Most child care professionals serving infants and toddlers in North Carolina do not have a full benefit package that includes sick leave, paid health insurance, and an Employee Assistance Program (EAP). Having an EAP would give child care professionals access to counseling services to address their own mental health, reduce compassion fatigue and burnout, and help them manage stress at no cost. It is crucial that our early childhood system of care recognizes the unmet needs of the child care professionals caring for infants and toddlers, as these are foundational relationships that shape the health and well-being of the child, both in the moment and in the long term.
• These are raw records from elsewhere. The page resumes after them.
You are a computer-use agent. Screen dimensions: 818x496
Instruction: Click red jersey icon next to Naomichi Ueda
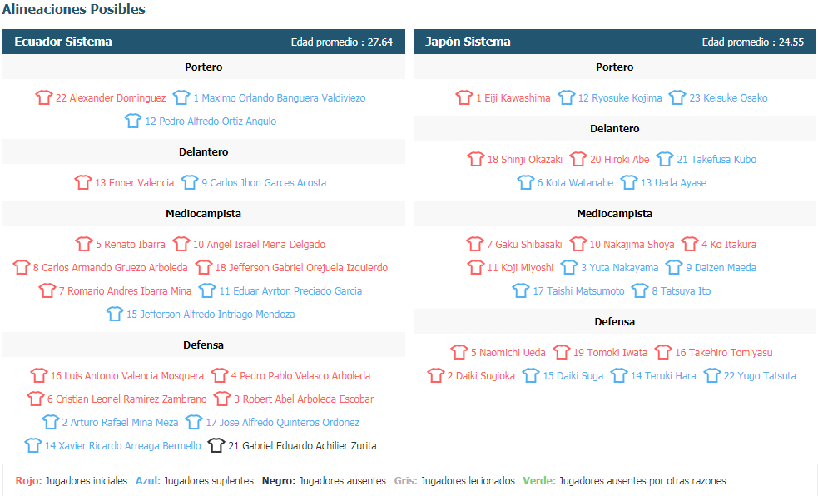459,352
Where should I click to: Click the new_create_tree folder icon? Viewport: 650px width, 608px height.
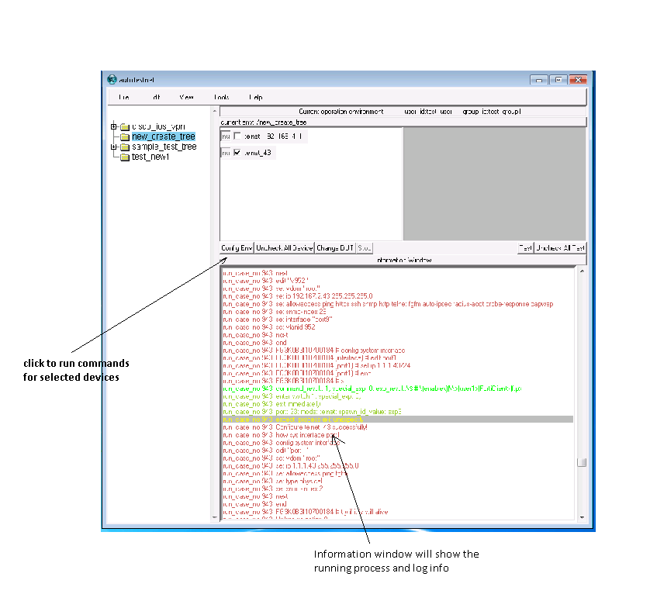click(x=124, y=136)
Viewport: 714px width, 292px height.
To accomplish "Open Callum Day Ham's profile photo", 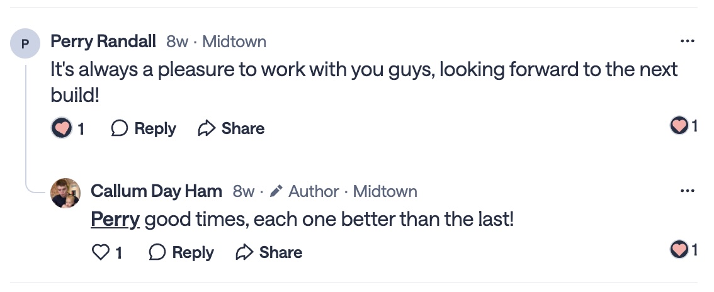I will coord(65,193).
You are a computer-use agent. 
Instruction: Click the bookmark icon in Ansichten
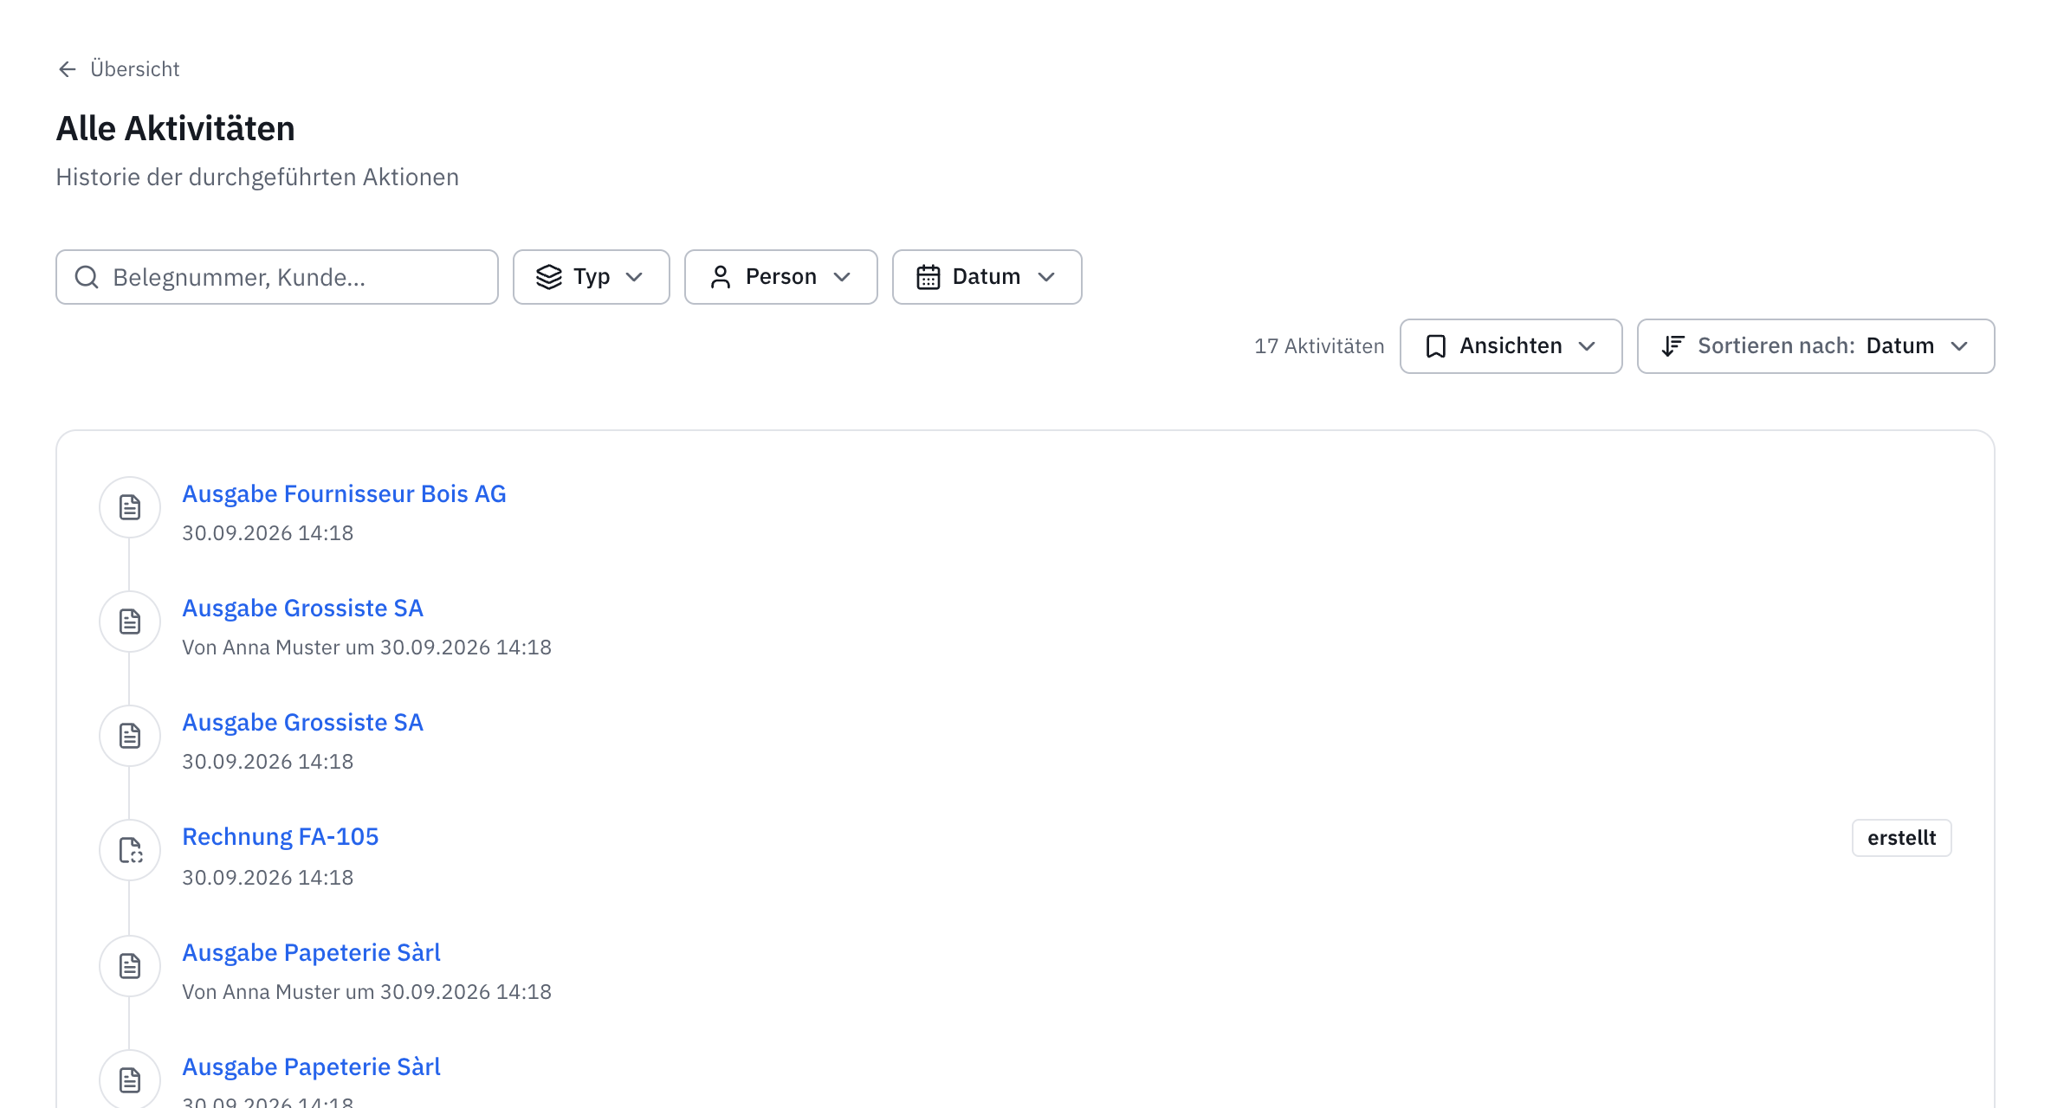[1436, 346]
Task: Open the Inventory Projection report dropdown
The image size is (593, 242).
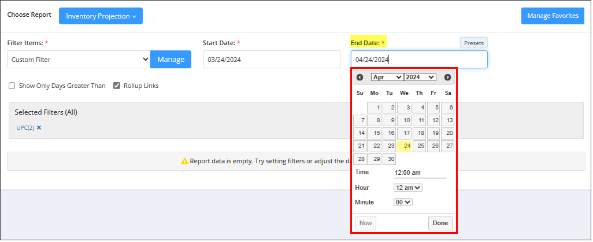Action: [101, 16]
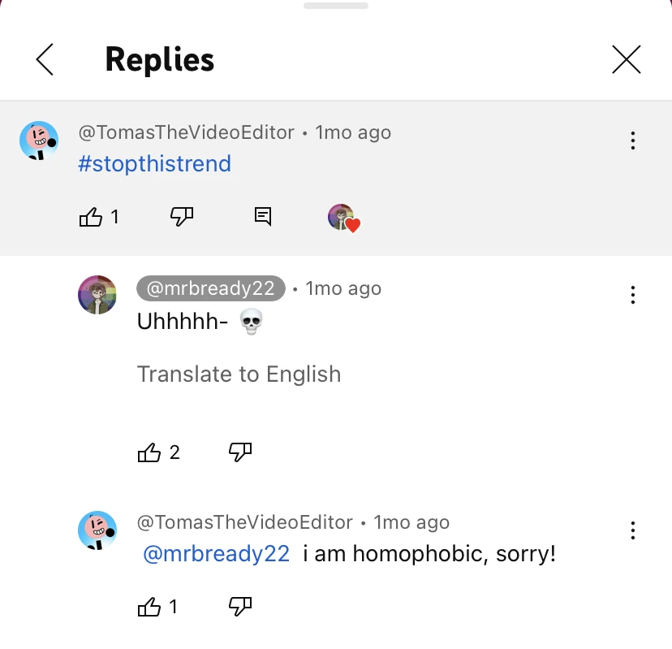Open the @mrbready22 mention in the bottom reply
The width and height of the screenshot is (672, 649).
(x=215, y=553)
Recognizing the power of healthy relationships to heal and protect, we can begin building resilience from birth and reduce the stress that young children experience.
Conclusion
The adults who care for, raise, and educate children under age three cannot thrive in isolation and deserve a strong network of support. Building bridges between the child care community, the medical community, and evidence-based resources like home-visiting, parenting education, and early intervention, create a network of support that reduces barriers and increases accessibility. Increased coordination between these providers has the potential to create a true system of care to more optimally support infants and toddlers, their care providers, and their families.
Disclosure of interests
No interests were disclosed.
Infant refers to any child from birth through age 12 months and toddler refers to any child aged 13 months to 35 months.
The “early care and education workforce” refers to everyone who works in early care and education settings with some degree of oversight at the local, state, or federal levels. This includes teachers, aides, family child care providers, and administrators.
Quotes were collected through focus groups with parents of infants and toddlers and ECE providers on behalf of the NC Division of Child Development and Early Education.